How to Prevent Identity Theft
Identity thieves use low-tech methods (stealing your wallet or even eavesdropping at key moments) as well as sophisticated Internet scams to rob people of their sensitive personal data. That's why it's critical to closely protect any documents, banking cards, or sensitive numbers that can be used by thieves for their personal gain — whether you're at home, out and about in public, or surfing the Web.
Below are basic guidelines we have compiled to help you reduce the risk of identity theft, whether you are online or offline.
- Monitor your credit closely. Your credit report contains information about your credit accounts and bill paying history so you can be tipped off when someone is impersonating you. Watch for suspicious signs, like accounts you did not open. You can also consider identity protection services, which range from credit monitoring to database scanning, for extra security.
- Keep records of your financial data and transactions. Review your statements regularly for any activity or charges you did not make.
- Install security software (firewall, anti-virus, anti-spyware software) and keep it up-to-date as a safety measure against online intrusions.
- Use an updated Web browser to make sure you're taking advantage of its current safety features.
- Be wary of e-mail attachments and links in both e-mail and instant messages. Use caution even when the message appears to come from a safe sender, as identity information in messages can easily be spoofed.
- Store sensitive data securely. Just as you keep sensitive paper documents under lock and key, secure sensitive online information. This can be done through file encryption software.

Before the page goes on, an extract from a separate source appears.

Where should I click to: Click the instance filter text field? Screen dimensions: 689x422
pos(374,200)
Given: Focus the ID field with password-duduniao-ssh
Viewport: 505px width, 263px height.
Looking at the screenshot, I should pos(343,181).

- Shred documents (both paper and electronic) that contain personal or financial information before discarding them. This prevents dumpster diving and, in the online world, the ability for hackers to bypass information that has not been permanently deleted from your computer.

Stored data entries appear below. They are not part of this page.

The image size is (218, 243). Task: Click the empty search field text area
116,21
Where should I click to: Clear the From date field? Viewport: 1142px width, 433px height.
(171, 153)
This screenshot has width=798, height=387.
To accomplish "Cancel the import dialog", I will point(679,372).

- Protect your PII. Be cautious about giving out your personally identifiable information (PII) to anyone. Find out why the information is needed, and if it's absolutely necessary to give out. Be careful about the details you provide about yourself online, such as on social networking sites.
- Stay alert to the latest scams. Awareness and caution are effective methods to counter fraud. Share security tips you learn with your friends and family.
But, what do you do if you think you may have already given your information to a scammer? Helpful sites like the Identity Theft Resource Center (ITRC) have you covered! Refer to the ITRC's fact sheet, " I Gave My Info to a Scam Artist, Now What" to find out the immediate steps to take, tips for dealing with authorities, and additional resources. On the ITRC's website, you'll also find specific information to help guide you through a variety of identity theft issues — including safety tips and tactics aimed specifically at college students, job seekers, and travelers.